Requirements →
Please format the data below as a JSON list of strings with one string per line, skipping blank lines and leaving the pictures out.

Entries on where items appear
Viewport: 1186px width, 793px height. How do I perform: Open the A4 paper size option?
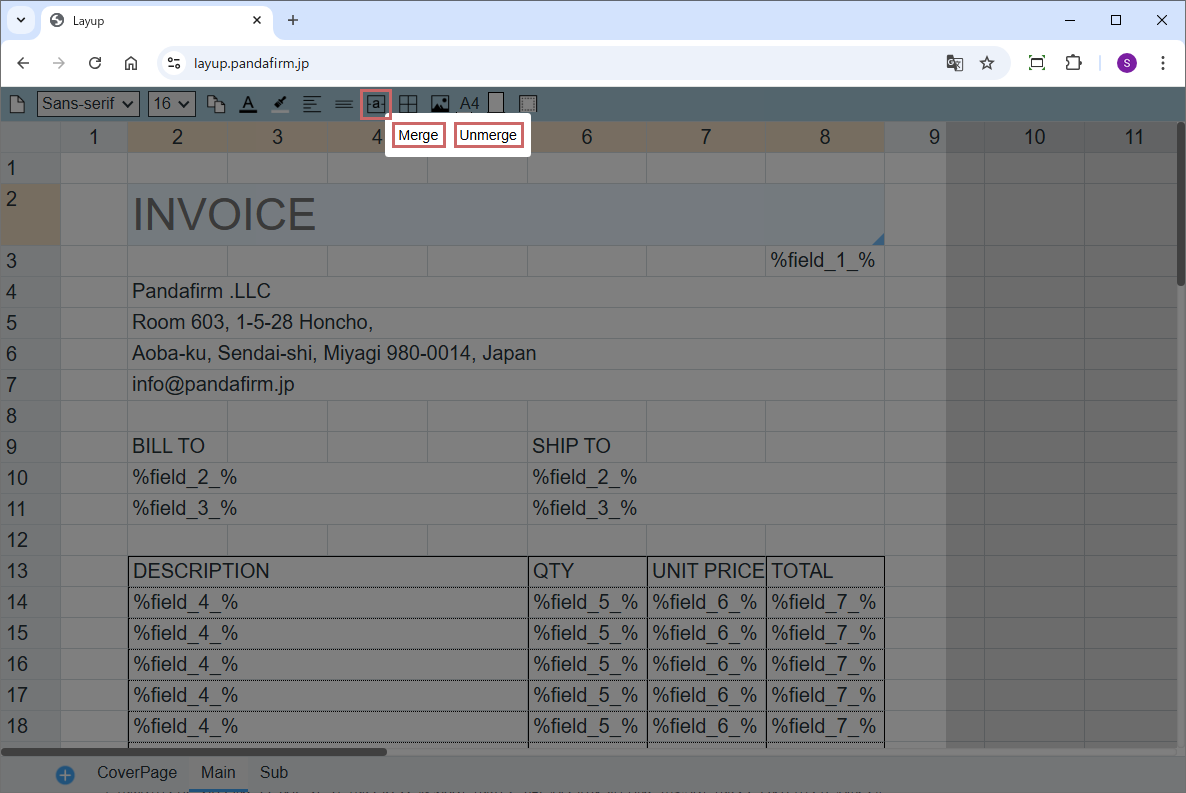(x=469, y=104)
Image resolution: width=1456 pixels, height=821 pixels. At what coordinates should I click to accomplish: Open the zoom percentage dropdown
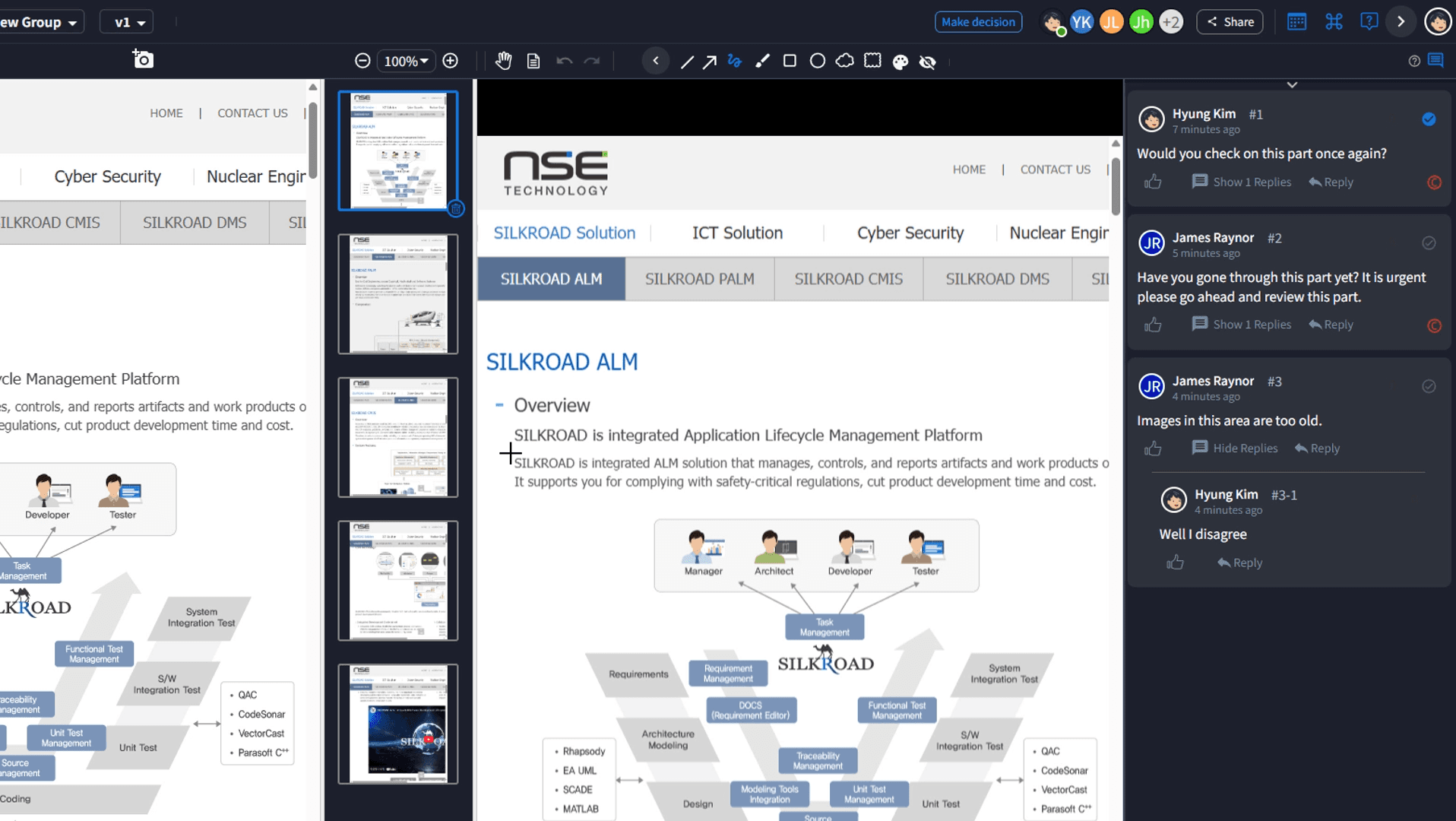pos(405,61)
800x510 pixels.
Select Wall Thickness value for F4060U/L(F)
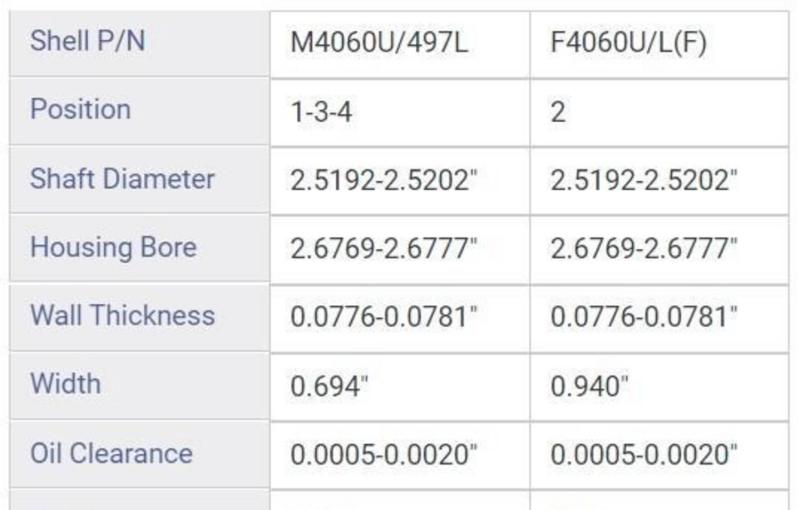[644, 317]
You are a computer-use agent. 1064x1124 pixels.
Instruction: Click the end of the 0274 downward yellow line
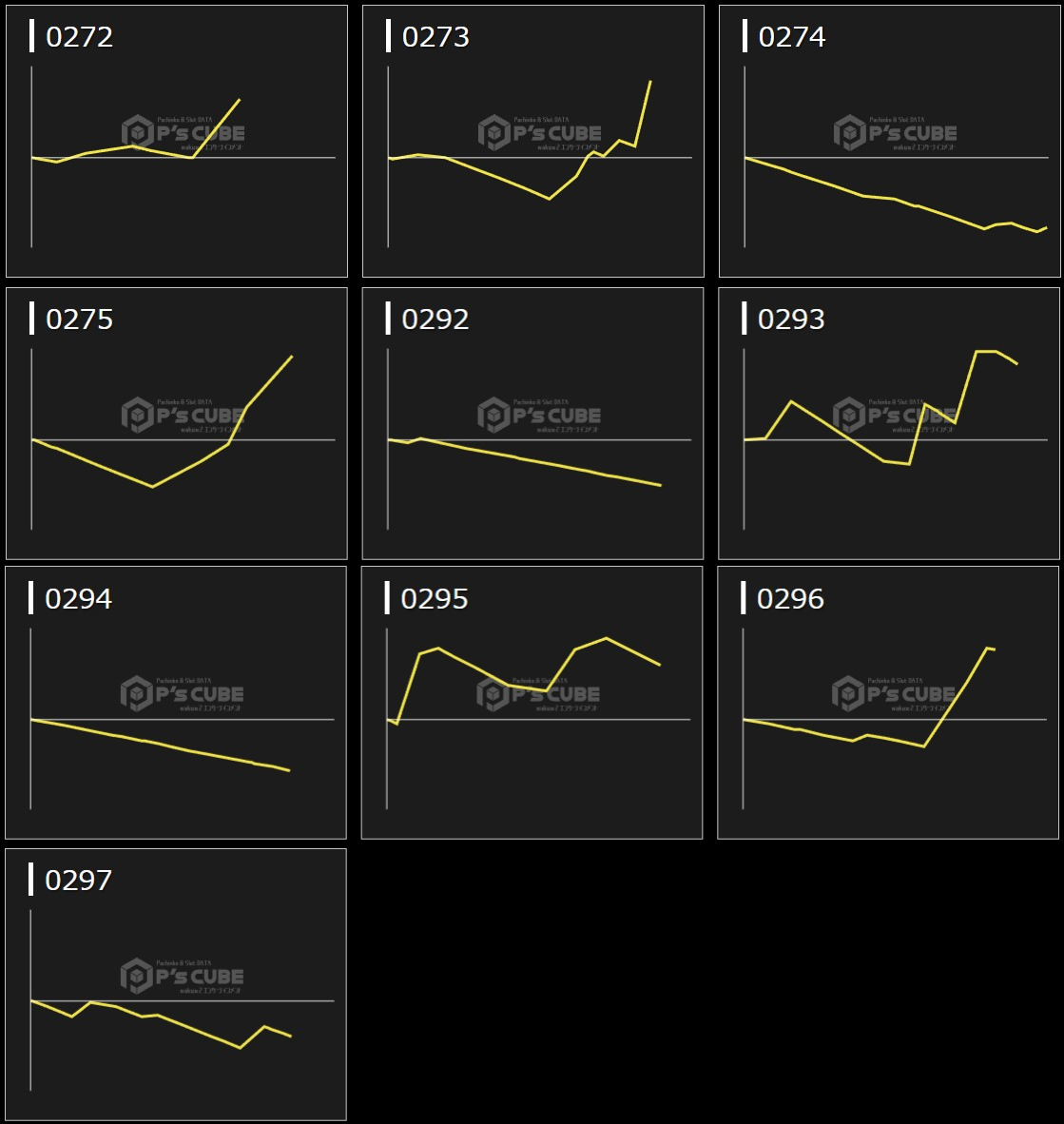click(1046, 227)
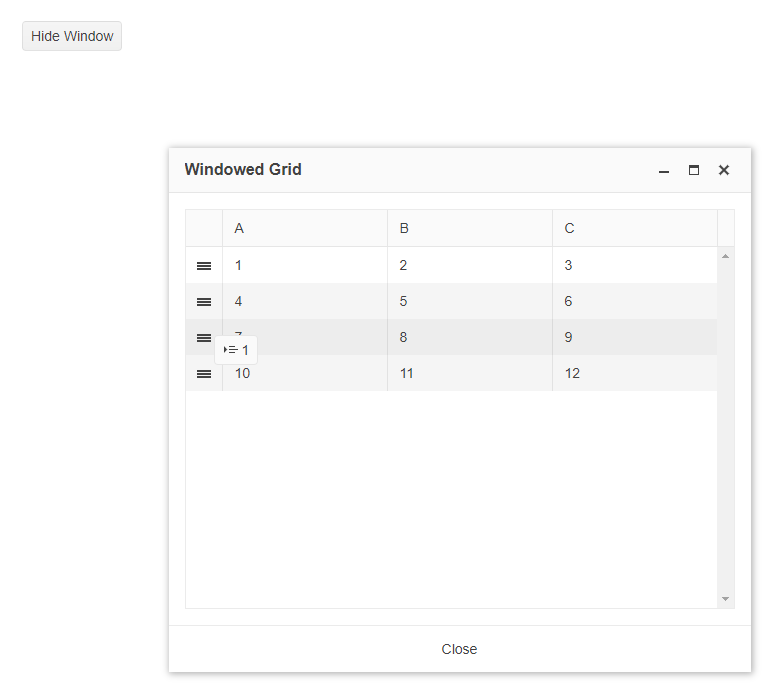This screenshot has width=763, height=688.
Task: Click column header C
Action: point(634,229)
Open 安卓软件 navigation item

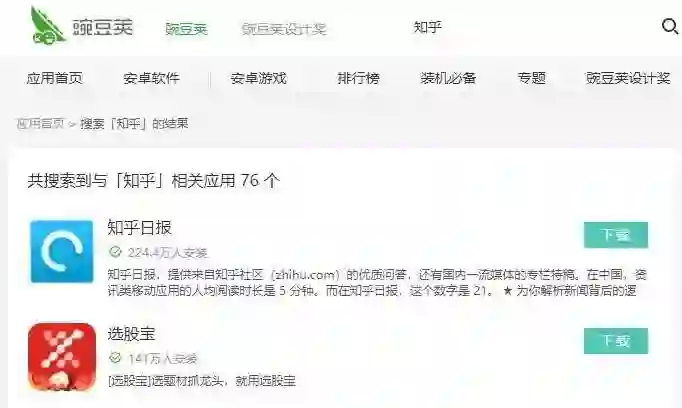(151, 78)
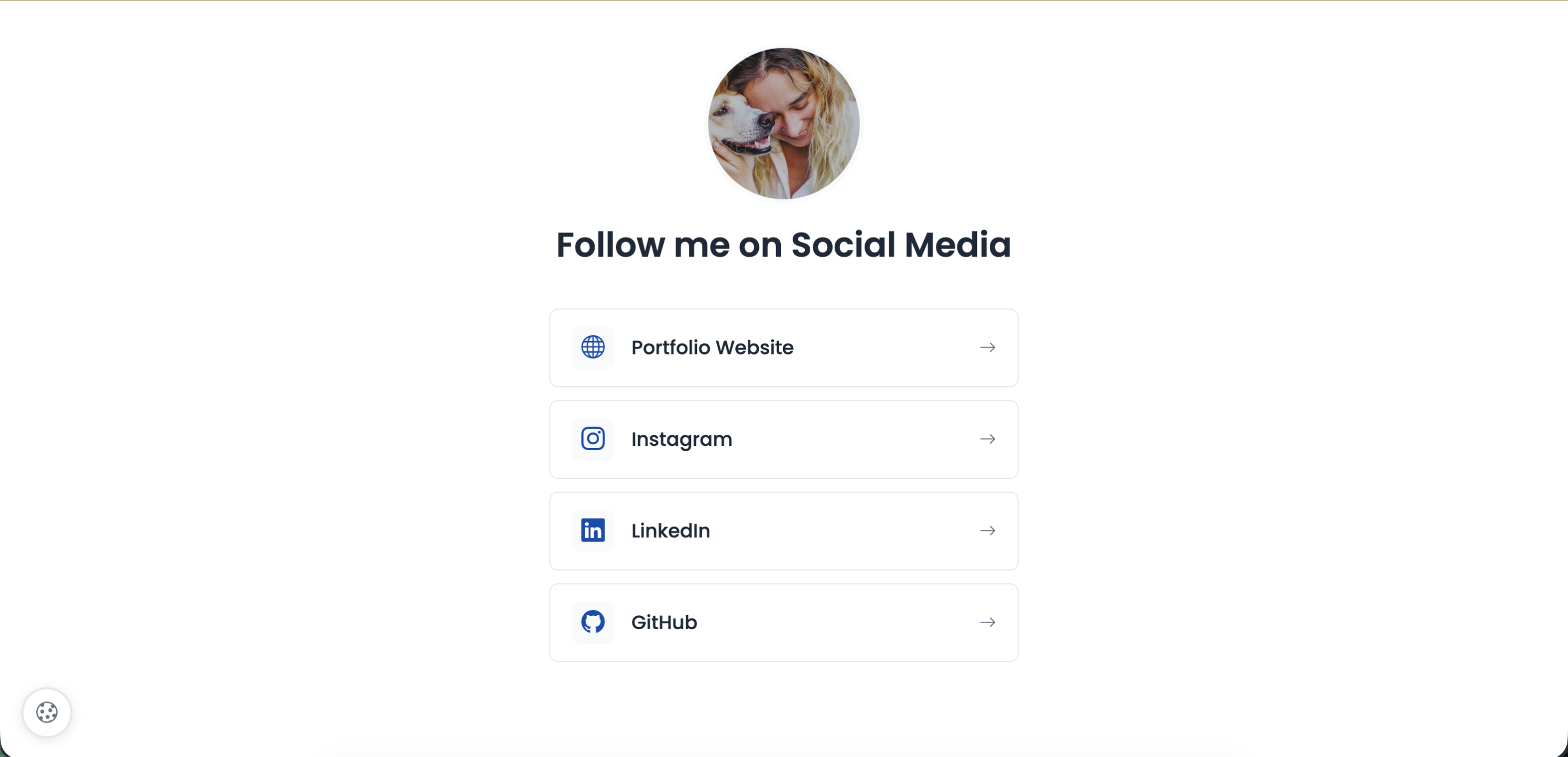The image size is (1568, 757).
Task: Click the GitHub octocat icon
Action: pos(592,622)
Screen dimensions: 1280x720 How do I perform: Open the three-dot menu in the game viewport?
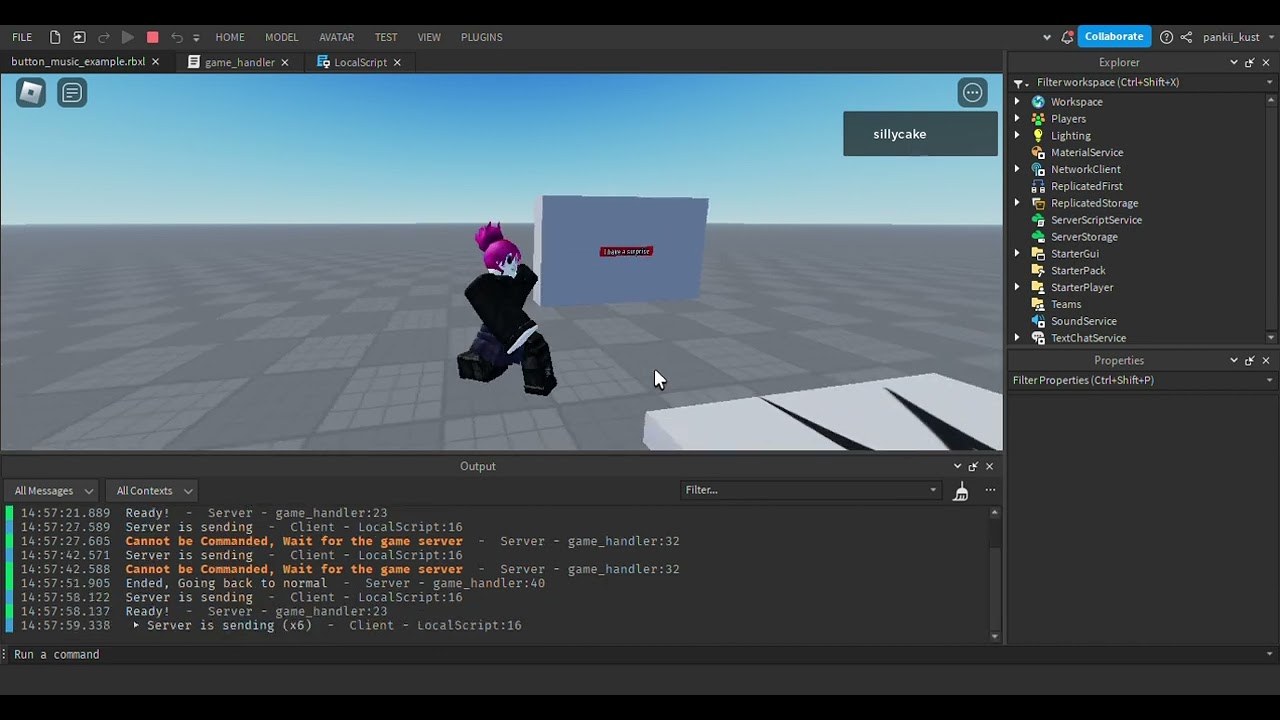tap(972, 93)
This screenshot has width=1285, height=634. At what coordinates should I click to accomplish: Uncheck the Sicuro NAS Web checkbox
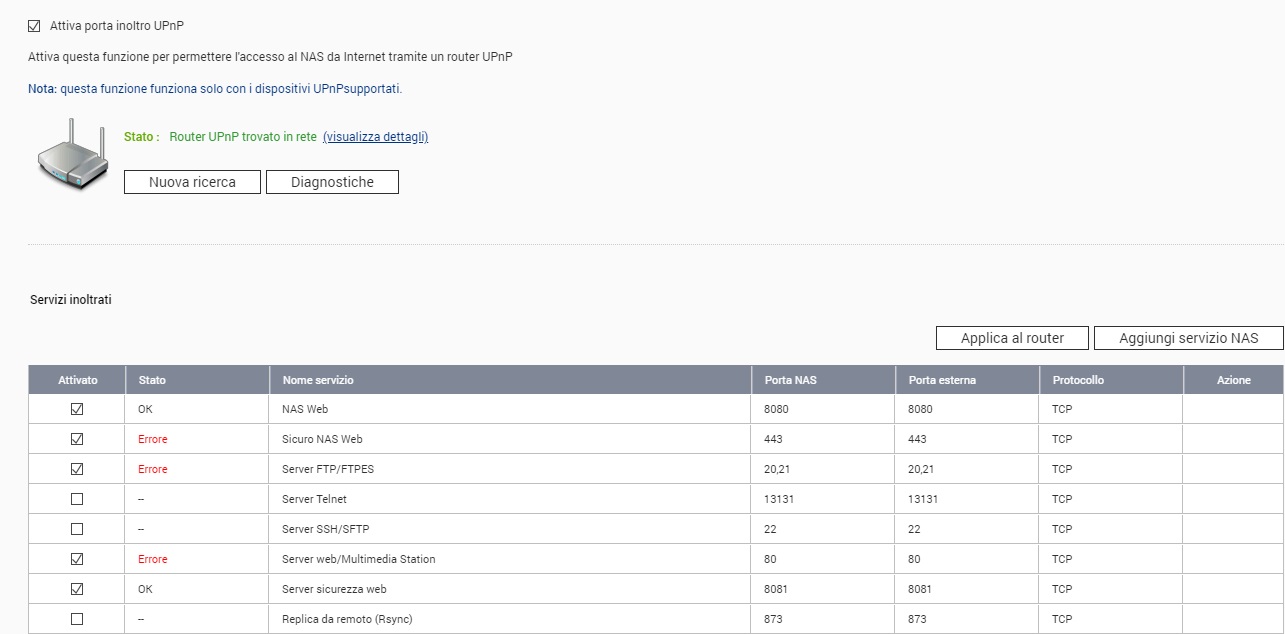[x=77, y=439]
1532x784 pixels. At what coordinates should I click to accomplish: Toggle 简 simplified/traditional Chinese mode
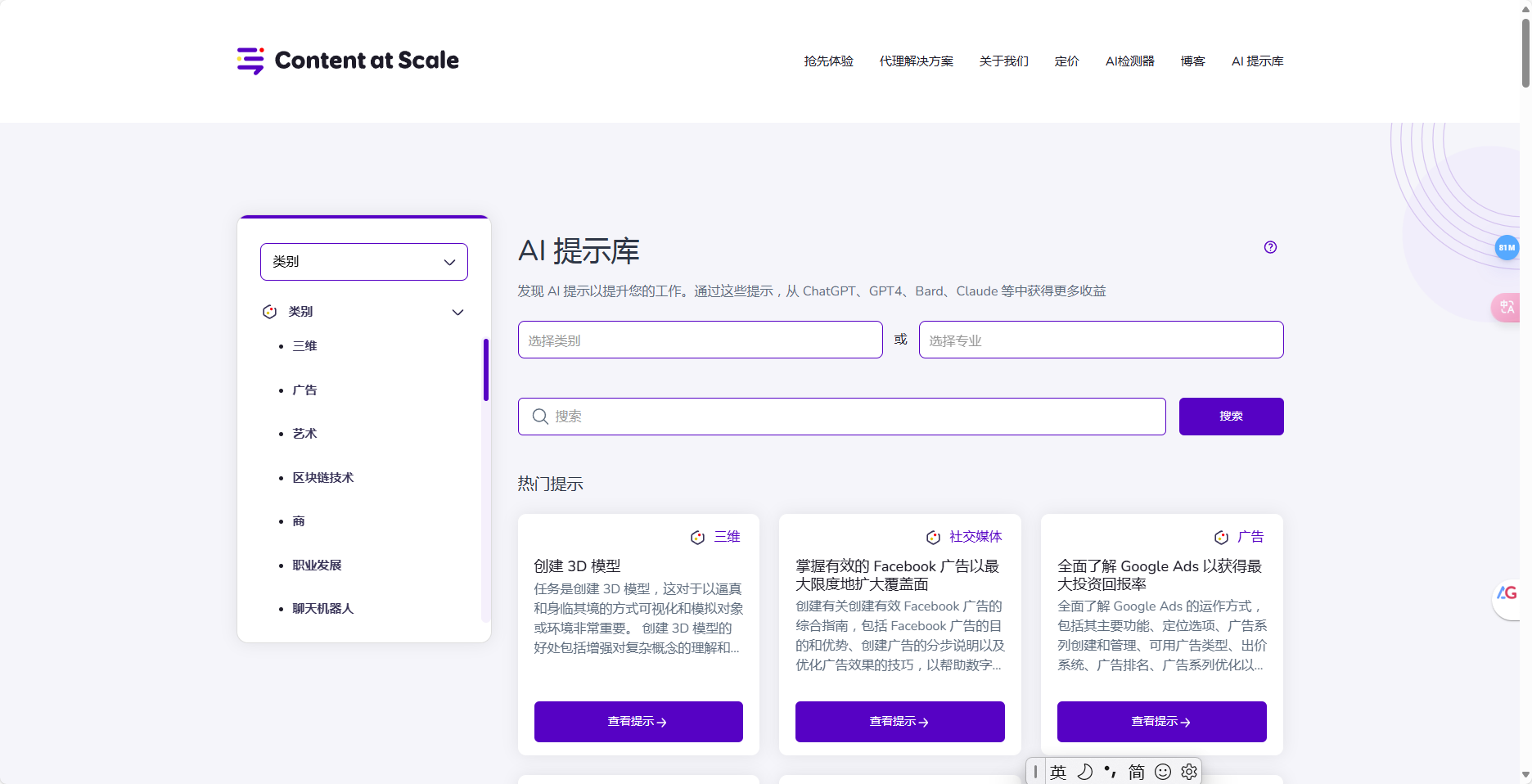coord(1135,771)
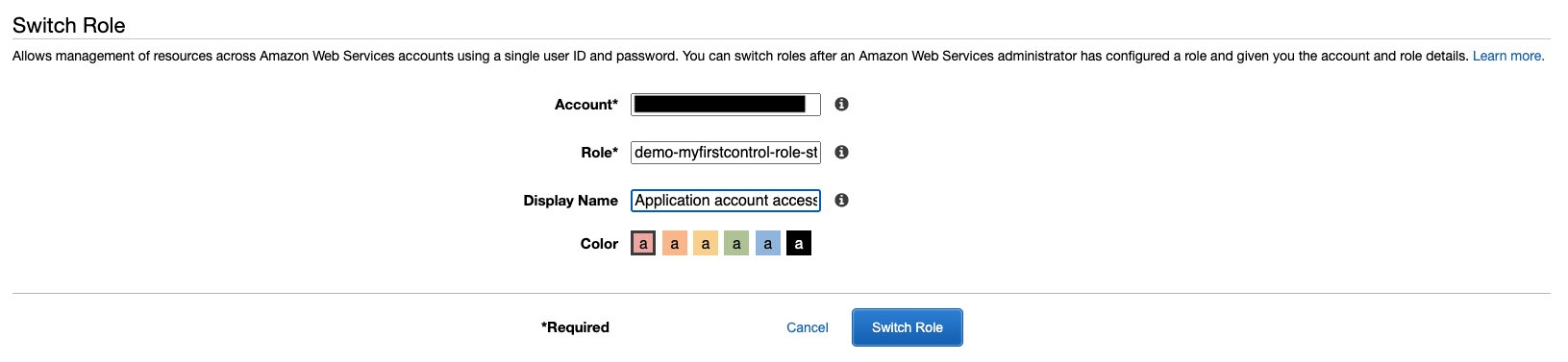Click the info icon beside Account field
Viewport: 1568px width, 362px height.
841,104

Output for this task →
[
  "Viewport: 1186px width, 793px height. How do I perform: Open the A4 paper size option?",
  "(x=469, y=104)",
  "Image resolution: width=1456 pixels, height=821 pixels. At what coordinates should I click to accomplish: Open the zoom percentage dropdown",
  "pos(405,61)",
  "800x510 pixels.",
  "Select Wall Thickness value for F4060U/L(F)",
  "[644, 317]",
  "You are a computer-use agent. 1064x1124 pixels.",
  "Instruction: Click the end of the 0274 downward yellow line",
  "click(1046, 227)",
  "This screenshot has width=763, height=688.",
  "Task: Click column header C",
  "Action: point(634,229)",
  "Open 安卓软件 navigation item",
  "(151, 78)",
  "The image size is (1568, 757).",
  "Task: Click the GitHub octocat icon",
  "Action: pos(592,622)",
  "Screen dimensions: 1280x720 How do I perform: Open the three-dot menu in the game viewport?",
  "tap(972, 93)",
  "This screenshot has width=1285, height=634. At what coordinates should I click to accomplish: Uncheck the Sicuro NAS Web checkbox",
  "[x=77, y=439]",
  "1532x784 pixels. At what coordinates should I click to accomplish: Toggle 简 simplified/traditional Chinese mode",
  "coord(1135,771)",
  "Click the info icon beside Account field",
  "Viewport: 1568px width, 362px height.",
  "841,104"
]